El escenario político y económico muestra un pulso constante entre el malestar social percibido por las encuestas y las lecturas optimistas del oficialismo. De acuerdo con estudios recientes de opinión pública, el 59% de los consultados reconoce que la está pasando mal en el contexto actual, remarcando las dificultades diarias para sobrellevar la situación económica. Sin embargo, cuando se indaga sobre las perspectivas electorales proyectadas hacia 2027, Javier Milei logra mantener una leve ventaja en las intenciones de voto. Esto evidencia que, a pesar de las severas complejidades en el bolsillo de las familias, un sector representativo de la sociedad sigue apostando al esquema político vigente como alternativa frente a la oposición.
Desde la mirada del propio Poder Ejecutivo, la lectura sobre la coyuntura mantiene una línea defensiva sobre el rumbo adoptado. El Presidente libertario reconoció la crudeza de la realidad social pero buscó matizar el impacto al afirmar: «No somos Suiza, pero estamos mucho mejor; si hay gente que no llega a fin de mes, es mucho menos que cuando iniciamos». En su análisis, los indicadores actuales muestran una mejora relativa en comparación con el escenario heredado al comienzo de la gestión, destacando la baja progresiva en los índices de pobreza y defendiendo que el país ingresó en un sendero de recuperación duradero que no piensa alterar por conveniencias del calendario electoral.

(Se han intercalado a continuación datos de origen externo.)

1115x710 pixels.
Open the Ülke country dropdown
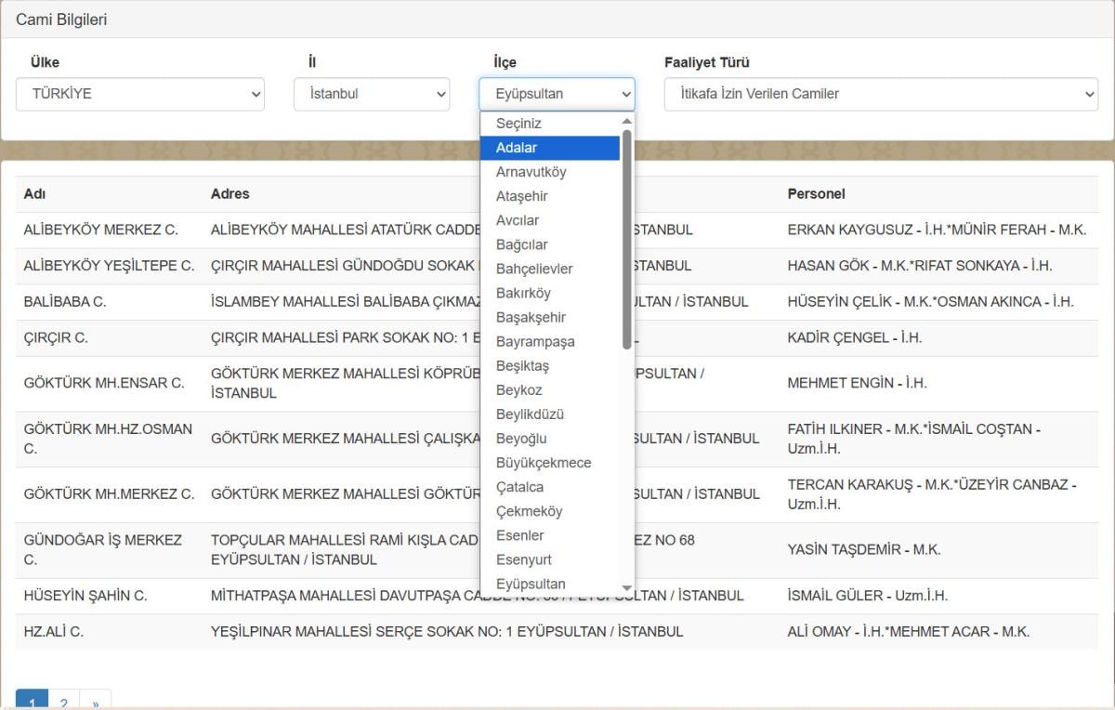point(139,94)
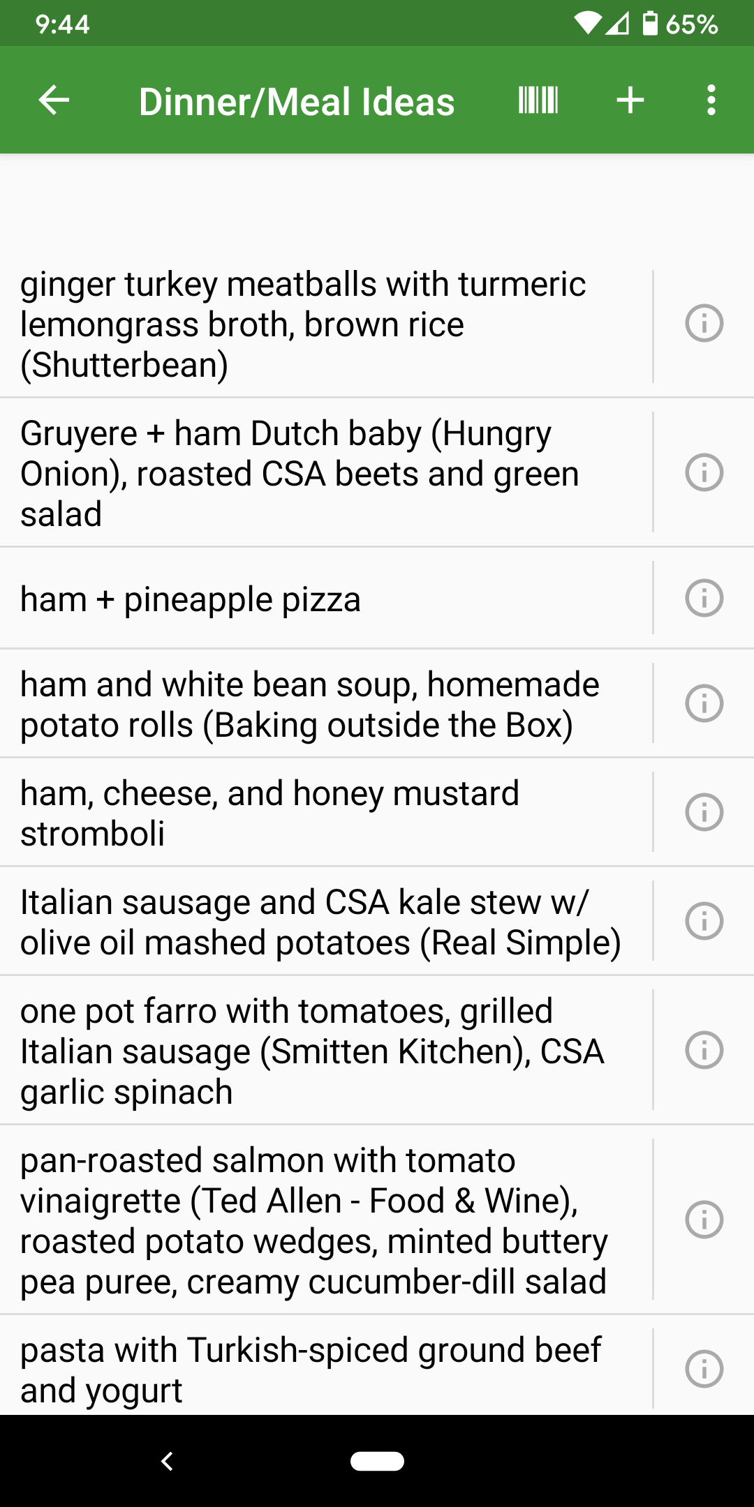Show info for Italian sausage kale stew
Viewport: 754px width, 1507px height.
(704, 921)
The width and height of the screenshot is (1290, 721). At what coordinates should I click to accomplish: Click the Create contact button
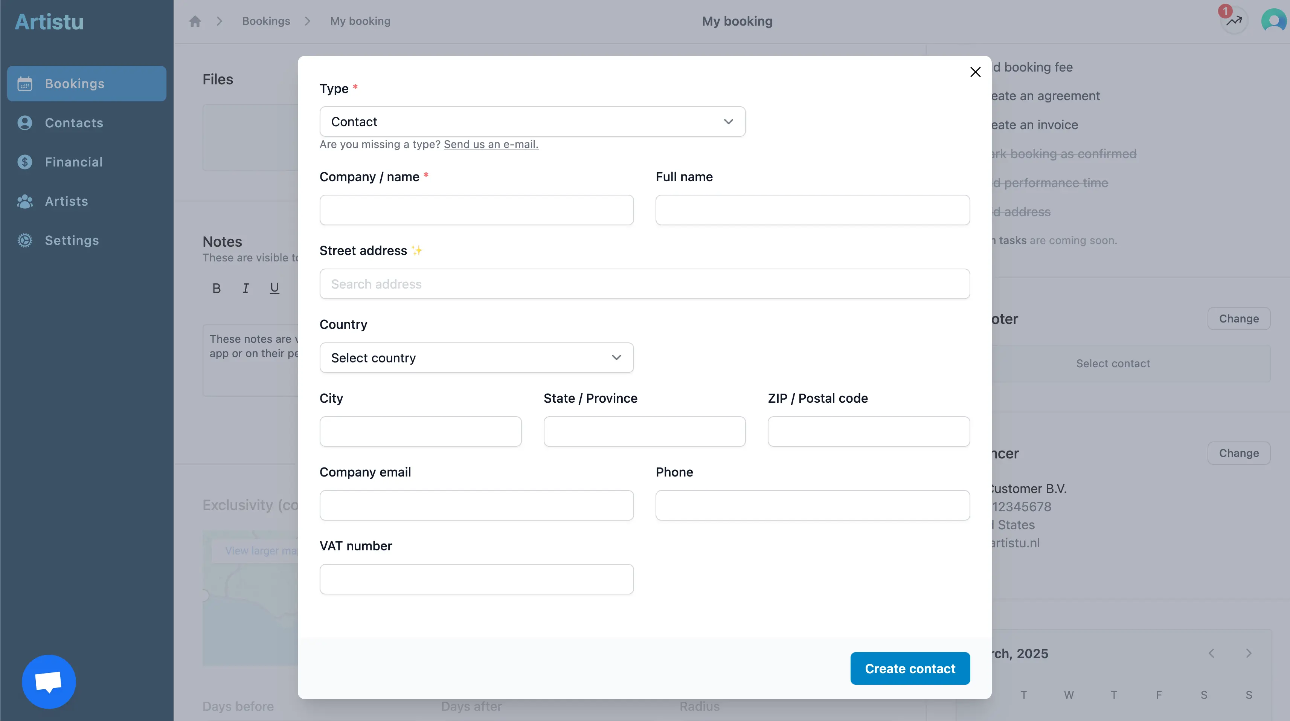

En esa misma sintonía, la firmeza del discurso oficial se trasladó de lleno al ámbito financiero y al debate sobre las deudas del sector privado. Al ser consultado por los sectores que contrataron créditos y hoy enfrentan situaciones de mora por la pérdida de poder adquisitivo, el jefe de Estado descartó cualquier intervención estatal de alivio y respondió tajante: «¿Alguien les puso una pistola en la cabeza?». Con esa premisa, ratificó su postura de no apelar al populismo ni alterar las reglas del juego financiero, remarcando que el rumbo económico se mantendrá firme sin importar los costos políticos.